Another suggestion to improve performance is to use as the file repository not the filesystem, but something like SQLite. You can create a single table containing one char column for the file name and one blob column for the file contents. Since SQLite is lightweight and does an efficient caching, you'll most of the time avoid the disk access overhead.
I'm assuming you don't need client authentication.
Finally: although C++ is your preference to give you raw native code speed, rarely this is the major bottleneck in this kind of application. Most probably will be disk access and network bandwidth. I'm mentioning this because in Java you'll probably be able to make a servlet to do exactly the same thing (using HTTP GET for download and POST for upload) with less than 100 lines of code. Use Derby instead of SQLite in this case, put that servlet in any container (Tomcat, Glassfish, etc) and it's done.
If all the machines are running on Windows on the same LAN, why do you need a server at all? Why not simply use Windows file sharing?
I would suggest not to use FTP, or SFTP, or any other connection oriented technique. Instead, go for a connectionless protocol or technique.
The reason is that, if you require lots of small files to be uploaded or downloaded, and the response should be as fast as possible, you want to avoid the cost of setting up and destroying connections.
I would suggest that you look at either using an existing implementation or implementing your own HTTP or HTTPS server/service.
Your bottlenecks are likely to come from one of the following sources:
Harddisk I/O - The WD velociraptor is supposed to have a random access speed of about 100MB/s. Also, it is important whether you set it up as RAID0,1,5 or what nots. Some read fast but write slow. Trade-offs.
Network I/O - Assuming that you have the fastest harddisks in a fast RAID setup, unless you use Gbit I/O, your network will be slow. If your pipes are big, you still need to supply it with data.
Memory cache - The in-memory file-system cache will need to be big enough to buffer all the network I/O so that it does not slow you down. That will require large amounts of memory for the kind of work you're looking at.
File-system structure - Assuming that you have gigabytes worth of memory, then the bottleneck will most likely be the data-structure that you use for the file-system. If the file-system structure is cumbersome it will slow you down.
Assuming that all the other problems are solved, then do you worry about your application itself. Notice, that most of the bottlenecks are outside your software control. Therefore, whether you code it in C/C++ or use specific libraries, you will still be at the mercy of the OS and hardware.
Sounds like you should use an SFTP (SSH) server, it's firewall/NAT safe, secure, and already does what you want and more. You could also use SAMBA or windows file sharing for an even more simple implementation.

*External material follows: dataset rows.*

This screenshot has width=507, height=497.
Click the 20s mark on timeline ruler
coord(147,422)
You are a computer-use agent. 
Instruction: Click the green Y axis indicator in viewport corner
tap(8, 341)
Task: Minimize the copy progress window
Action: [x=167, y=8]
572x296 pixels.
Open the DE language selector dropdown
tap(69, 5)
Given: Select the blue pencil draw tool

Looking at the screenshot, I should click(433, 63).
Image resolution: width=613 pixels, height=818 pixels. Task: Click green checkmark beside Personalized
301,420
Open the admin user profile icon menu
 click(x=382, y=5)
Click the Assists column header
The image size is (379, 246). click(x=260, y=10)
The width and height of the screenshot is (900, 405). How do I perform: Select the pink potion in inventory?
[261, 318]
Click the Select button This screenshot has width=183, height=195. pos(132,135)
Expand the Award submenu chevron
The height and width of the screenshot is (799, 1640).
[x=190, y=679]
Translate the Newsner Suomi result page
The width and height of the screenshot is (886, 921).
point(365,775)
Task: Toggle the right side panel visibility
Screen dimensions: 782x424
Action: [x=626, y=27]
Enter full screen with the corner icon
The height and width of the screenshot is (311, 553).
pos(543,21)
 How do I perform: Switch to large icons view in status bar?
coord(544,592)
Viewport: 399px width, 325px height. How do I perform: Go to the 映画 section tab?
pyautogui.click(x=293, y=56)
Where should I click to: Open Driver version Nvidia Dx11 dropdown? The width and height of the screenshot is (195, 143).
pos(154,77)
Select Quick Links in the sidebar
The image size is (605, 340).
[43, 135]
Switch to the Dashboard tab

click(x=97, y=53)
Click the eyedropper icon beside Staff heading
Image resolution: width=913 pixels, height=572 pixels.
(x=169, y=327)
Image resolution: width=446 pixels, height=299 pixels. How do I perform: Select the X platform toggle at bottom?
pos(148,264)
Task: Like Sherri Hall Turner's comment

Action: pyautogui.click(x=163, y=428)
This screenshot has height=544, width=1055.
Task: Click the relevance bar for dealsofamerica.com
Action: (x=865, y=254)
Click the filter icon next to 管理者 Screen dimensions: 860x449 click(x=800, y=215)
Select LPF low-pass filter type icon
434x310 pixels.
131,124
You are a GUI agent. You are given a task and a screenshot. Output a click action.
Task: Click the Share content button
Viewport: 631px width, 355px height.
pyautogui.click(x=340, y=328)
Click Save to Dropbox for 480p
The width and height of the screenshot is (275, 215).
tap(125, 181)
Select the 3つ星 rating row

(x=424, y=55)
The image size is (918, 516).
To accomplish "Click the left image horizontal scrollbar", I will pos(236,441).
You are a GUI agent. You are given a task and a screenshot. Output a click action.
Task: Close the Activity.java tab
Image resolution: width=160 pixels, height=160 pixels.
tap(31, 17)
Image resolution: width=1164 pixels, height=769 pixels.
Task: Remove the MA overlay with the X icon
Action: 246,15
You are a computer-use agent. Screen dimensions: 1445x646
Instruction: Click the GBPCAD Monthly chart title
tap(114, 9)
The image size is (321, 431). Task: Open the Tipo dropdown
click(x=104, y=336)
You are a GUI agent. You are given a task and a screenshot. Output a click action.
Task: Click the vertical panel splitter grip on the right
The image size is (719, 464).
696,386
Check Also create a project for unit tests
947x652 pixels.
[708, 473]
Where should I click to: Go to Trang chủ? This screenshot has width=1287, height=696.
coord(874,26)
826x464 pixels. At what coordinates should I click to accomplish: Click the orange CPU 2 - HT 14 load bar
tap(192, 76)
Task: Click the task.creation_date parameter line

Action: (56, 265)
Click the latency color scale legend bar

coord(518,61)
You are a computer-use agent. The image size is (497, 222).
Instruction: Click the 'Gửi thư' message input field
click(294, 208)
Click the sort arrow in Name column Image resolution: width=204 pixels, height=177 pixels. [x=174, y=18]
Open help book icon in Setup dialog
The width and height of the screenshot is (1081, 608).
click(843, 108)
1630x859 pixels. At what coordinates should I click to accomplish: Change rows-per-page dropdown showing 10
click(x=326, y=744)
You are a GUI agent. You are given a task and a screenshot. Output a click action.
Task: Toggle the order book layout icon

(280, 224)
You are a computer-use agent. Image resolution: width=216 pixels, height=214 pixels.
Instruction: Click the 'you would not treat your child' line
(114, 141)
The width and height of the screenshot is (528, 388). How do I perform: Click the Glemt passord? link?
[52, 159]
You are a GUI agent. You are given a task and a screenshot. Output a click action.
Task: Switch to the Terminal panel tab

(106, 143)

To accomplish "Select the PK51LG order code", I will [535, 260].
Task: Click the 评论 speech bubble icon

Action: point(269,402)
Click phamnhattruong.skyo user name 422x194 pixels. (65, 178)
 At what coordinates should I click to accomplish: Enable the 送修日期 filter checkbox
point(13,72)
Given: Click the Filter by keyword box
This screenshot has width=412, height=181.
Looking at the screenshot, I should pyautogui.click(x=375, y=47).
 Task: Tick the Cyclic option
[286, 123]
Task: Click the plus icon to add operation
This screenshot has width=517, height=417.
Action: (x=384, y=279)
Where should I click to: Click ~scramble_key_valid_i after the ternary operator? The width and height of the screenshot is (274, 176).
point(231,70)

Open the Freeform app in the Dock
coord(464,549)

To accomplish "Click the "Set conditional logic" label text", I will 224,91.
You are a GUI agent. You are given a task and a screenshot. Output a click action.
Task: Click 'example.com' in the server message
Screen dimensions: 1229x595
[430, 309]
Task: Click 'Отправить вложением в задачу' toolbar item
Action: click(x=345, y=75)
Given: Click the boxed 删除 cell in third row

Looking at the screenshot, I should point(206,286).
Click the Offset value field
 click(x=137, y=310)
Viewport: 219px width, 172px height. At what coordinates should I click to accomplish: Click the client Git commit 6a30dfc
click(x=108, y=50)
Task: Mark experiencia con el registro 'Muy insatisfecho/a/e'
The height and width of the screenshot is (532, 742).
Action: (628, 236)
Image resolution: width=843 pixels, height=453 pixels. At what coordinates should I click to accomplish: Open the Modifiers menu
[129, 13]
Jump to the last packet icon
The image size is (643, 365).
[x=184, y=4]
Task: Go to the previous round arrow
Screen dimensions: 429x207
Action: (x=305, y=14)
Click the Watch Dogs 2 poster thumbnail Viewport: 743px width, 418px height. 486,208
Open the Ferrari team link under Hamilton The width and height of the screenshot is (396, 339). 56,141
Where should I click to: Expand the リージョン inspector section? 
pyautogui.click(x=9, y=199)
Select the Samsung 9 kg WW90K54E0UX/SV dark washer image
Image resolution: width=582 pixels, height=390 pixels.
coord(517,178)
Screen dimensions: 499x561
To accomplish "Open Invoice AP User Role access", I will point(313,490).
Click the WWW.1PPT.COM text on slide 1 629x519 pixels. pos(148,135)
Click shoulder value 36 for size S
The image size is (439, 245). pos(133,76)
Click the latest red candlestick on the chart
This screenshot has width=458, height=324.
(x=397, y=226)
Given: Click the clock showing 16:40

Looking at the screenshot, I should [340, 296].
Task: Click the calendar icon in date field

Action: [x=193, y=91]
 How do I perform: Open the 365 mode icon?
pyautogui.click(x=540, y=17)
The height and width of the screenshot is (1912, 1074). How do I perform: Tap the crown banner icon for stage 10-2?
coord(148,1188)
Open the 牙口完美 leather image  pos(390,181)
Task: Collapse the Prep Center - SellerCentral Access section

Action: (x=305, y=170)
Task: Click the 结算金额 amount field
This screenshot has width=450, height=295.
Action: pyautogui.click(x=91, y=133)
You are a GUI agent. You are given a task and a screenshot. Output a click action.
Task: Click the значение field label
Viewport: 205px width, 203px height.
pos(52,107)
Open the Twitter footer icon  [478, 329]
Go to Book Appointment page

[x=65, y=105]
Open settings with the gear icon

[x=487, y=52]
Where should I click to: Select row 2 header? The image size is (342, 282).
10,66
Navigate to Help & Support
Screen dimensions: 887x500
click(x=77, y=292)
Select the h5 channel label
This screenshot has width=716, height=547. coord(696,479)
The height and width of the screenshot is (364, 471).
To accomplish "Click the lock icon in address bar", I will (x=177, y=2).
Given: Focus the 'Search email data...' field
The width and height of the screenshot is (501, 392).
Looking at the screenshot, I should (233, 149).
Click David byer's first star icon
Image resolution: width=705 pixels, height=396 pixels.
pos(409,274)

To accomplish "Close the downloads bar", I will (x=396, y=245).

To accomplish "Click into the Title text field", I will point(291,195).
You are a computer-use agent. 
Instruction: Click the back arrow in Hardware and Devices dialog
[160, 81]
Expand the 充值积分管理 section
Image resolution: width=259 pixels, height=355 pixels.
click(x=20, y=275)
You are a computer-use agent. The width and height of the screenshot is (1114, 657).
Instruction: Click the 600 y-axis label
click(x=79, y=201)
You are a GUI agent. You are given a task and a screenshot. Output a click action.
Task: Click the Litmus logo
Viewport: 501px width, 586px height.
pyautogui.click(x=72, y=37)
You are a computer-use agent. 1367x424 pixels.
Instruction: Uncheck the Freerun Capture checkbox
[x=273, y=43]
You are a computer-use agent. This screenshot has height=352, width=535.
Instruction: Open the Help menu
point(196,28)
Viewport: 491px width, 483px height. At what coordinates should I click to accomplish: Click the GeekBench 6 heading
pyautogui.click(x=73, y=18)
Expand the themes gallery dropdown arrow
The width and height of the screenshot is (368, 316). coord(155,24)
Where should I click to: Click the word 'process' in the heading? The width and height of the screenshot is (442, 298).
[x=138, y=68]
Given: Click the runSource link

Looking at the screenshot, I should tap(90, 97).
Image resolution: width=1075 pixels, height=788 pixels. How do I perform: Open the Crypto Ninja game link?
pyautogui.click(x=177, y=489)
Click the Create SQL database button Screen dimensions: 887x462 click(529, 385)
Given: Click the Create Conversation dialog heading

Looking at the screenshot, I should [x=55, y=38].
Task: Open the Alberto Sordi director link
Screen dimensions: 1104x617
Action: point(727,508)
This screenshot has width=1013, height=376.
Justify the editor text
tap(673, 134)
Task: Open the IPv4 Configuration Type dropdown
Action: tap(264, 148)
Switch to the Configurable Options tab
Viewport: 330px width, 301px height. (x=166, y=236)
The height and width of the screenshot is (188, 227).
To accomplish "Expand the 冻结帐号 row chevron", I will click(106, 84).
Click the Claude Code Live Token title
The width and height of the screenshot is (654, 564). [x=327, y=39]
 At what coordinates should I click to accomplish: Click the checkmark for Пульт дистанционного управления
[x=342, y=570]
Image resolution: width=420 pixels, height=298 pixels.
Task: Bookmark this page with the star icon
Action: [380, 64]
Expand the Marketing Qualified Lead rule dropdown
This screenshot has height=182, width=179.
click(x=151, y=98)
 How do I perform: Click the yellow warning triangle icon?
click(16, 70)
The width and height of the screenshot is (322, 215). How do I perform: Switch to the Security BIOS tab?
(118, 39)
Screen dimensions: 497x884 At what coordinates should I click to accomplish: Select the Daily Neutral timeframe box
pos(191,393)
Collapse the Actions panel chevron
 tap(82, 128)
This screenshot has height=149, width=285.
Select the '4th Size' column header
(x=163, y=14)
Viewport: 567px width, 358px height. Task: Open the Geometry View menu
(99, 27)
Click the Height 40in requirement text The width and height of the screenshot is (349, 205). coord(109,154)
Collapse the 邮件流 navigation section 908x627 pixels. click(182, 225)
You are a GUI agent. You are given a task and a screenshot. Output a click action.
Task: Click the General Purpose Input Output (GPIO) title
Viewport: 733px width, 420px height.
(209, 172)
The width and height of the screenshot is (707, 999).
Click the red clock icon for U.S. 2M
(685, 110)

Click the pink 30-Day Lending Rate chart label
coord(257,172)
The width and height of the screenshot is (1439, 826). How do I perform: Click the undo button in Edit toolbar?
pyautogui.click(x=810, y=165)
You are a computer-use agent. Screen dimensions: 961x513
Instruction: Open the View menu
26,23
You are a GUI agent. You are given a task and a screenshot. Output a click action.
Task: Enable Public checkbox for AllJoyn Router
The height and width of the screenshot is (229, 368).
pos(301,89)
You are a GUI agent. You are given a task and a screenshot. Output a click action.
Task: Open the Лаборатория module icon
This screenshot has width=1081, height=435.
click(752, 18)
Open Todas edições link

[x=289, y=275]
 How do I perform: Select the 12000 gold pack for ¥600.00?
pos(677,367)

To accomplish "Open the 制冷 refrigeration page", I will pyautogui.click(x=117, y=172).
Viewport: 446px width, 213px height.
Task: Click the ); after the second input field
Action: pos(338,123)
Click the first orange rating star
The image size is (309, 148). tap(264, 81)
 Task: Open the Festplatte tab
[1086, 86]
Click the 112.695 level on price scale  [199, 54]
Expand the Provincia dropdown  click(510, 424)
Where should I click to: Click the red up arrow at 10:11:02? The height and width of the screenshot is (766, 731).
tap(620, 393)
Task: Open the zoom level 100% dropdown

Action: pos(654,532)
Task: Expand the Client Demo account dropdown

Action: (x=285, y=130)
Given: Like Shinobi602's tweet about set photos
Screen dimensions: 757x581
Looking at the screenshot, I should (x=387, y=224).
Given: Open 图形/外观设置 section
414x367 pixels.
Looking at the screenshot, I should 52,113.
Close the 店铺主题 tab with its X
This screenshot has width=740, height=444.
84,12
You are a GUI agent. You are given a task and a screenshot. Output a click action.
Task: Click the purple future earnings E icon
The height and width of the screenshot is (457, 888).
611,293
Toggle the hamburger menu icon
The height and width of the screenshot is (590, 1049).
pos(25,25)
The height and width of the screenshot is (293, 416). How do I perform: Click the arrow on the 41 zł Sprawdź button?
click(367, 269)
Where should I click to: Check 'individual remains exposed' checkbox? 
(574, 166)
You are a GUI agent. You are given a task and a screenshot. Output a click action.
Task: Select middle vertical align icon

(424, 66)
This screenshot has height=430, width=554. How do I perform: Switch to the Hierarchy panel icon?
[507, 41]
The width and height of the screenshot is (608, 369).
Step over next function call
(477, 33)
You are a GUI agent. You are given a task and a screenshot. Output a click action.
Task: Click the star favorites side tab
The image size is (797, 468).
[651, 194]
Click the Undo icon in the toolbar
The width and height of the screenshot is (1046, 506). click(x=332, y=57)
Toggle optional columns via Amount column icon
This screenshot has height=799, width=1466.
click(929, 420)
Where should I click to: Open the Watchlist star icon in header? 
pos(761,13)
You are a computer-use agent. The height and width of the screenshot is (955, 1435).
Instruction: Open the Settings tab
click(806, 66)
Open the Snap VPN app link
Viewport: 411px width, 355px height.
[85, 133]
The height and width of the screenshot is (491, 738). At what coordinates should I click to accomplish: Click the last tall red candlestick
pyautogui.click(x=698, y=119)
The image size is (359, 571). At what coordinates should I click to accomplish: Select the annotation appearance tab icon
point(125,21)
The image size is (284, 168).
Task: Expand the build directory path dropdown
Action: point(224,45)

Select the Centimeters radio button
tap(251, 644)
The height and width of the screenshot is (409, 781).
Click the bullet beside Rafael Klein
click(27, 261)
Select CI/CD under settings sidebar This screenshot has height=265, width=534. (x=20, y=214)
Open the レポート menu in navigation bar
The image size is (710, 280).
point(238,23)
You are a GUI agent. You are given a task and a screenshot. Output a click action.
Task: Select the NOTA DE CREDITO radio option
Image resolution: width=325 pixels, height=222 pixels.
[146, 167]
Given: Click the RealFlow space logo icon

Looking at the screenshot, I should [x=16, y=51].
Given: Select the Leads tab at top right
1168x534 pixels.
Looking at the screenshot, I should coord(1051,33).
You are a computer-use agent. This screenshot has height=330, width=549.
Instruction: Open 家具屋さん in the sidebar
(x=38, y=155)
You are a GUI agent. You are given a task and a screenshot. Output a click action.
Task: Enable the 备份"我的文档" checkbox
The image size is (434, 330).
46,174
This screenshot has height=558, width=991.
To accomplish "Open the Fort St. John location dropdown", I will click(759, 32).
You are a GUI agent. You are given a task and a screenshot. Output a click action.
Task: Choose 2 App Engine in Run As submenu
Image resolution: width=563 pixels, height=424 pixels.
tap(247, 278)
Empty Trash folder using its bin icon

Why not use something existing, for example a normal Web server handles a lot of small files (images) very well and fast.
And lots of people already spent time in optimizing the code.
And the second benefit is that the transfer is done with HTTP which is an established protocol. And is easily switched to SSL if you need more security.
For the uploads, they are also no problem with a script or custom module - with the same method you can also add authorization.
As long as you don't need to dynamically seek the files i guess this would be one of the best solutions.
It's a new part to an existing desktop application? What's the goal of the server? Is it protecting the files that are uploaded/downloaded and providing authentication and/or authorisation? Does it provide some kind of structure for the uploads to be stored in?
One option may be to install Apache HTTP Server on the machine and serve the file via that. Use POST to upload and GET to download.
If the clients are within a LAN could you not just share a drive?